Although some of us such as teenagers can focus on things as close as 7 cm (2.8 inches) away from their eyes, most of the adults cannot see things at that kind of close distance. That’s why AR or VR reality head-mounted displays, which usually sit 3 to 7 cm in front of our eyes, require lenses that can refocus the light and allow our eyes to see images projected from the devices.
Manufacturers have put a lot of efforts to make the traditional lenses as thin as possible, but the resulted products still cannot keep up with the advancement of the technology. Here comes the next generation - metalenses. These seemingly flat and slim lenses have nano-scale structures (nicknamed nanofins) on the surface that give them better light focusing ability, and also allow engineers to shrink the size of lenses drastically.
An engineering research team from Harvard’s School of Engineering and Applied Sciences (SEAS) announced that they had developed the first lens capable of focusing the entire visible spectrum. Their study was recently published in Nature Nanotechnology.
Before this new breakthrough, most metalenses have trouble focusing well on all points across the spectrum of light. So far people have been mitigated the problem by stacking lenses to cover different colors. (Different colors move through materials at different speeds. For example, red travels through glass quickest and violet the slowest because their difference in wavelengths).
But the stacking causes a secondary problem known as chromatic aberration, meaning that lenses fail to focus on colors. Not only the aberration not only causes pictures to appear blurry but also makes the colors bleed into one another (known as “color fringing”). This is what happens when wavelengths of color get focused at different points on the focal plane.
The Harvard SEAS team has tackled this issue by developing a first-ever single lens that can focus the entire visible light spectrum including white light in one spot. Commenting on their research, Federico Capasso, SEAS professor and senior author of the study said: "Metalenses have advantages over traditional lenses. Metalenses are thin, easy to fabricate and cost-effective. This breakthrough extends those advantages across the whole visible range of light. This is the next big step."

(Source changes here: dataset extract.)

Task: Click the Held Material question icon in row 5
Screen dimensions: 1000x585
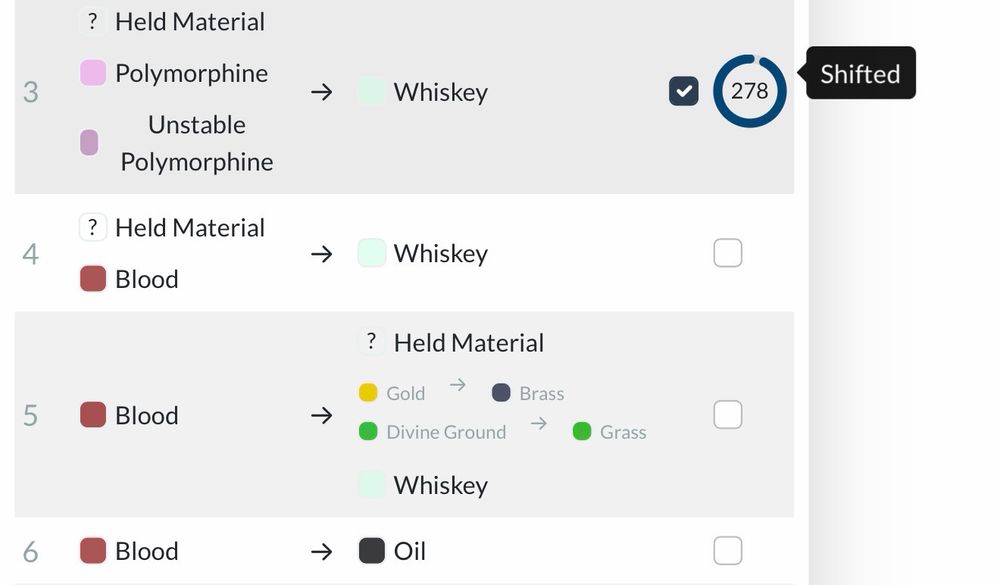Action: [371, 342]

The new metalenses use titanium dioxide nanofins. Those nanofins can equally focus various wavelengths of light. Earlier research showed that the wavelengths could be focused but at different distances. Thus, the researchers developed pairs of nanofins to control the speed of the wavelengths simultaneously. The paired nanofins control the refractive index on the meta-surface and are tuned to result in different time delays for the light passing through different fins, ensuring that all wavelengths reach the focal spot at the same time.
Another challenge was that the SEAS team need to ensure the outgoing wavelengths from all the different points of the metalens arriving at the focal point simultaneously. By combining two nanofins into one element, they tuned the speed of light in the nanostructured material, to ensure that all wavelengths in the visible are focused in the same spot, using a single metalens. This dramatically reduces thickness and design complexity compared to composite standard achromatic lenses, according to Wei Ting Chen, a postdoctoral fellow at SEAS and first author of the paper.
The researchers hope to increase the diameter of their lens to about 1 cm. This would open a whole host of new possibilities, such as applications in virtual and augmented reality.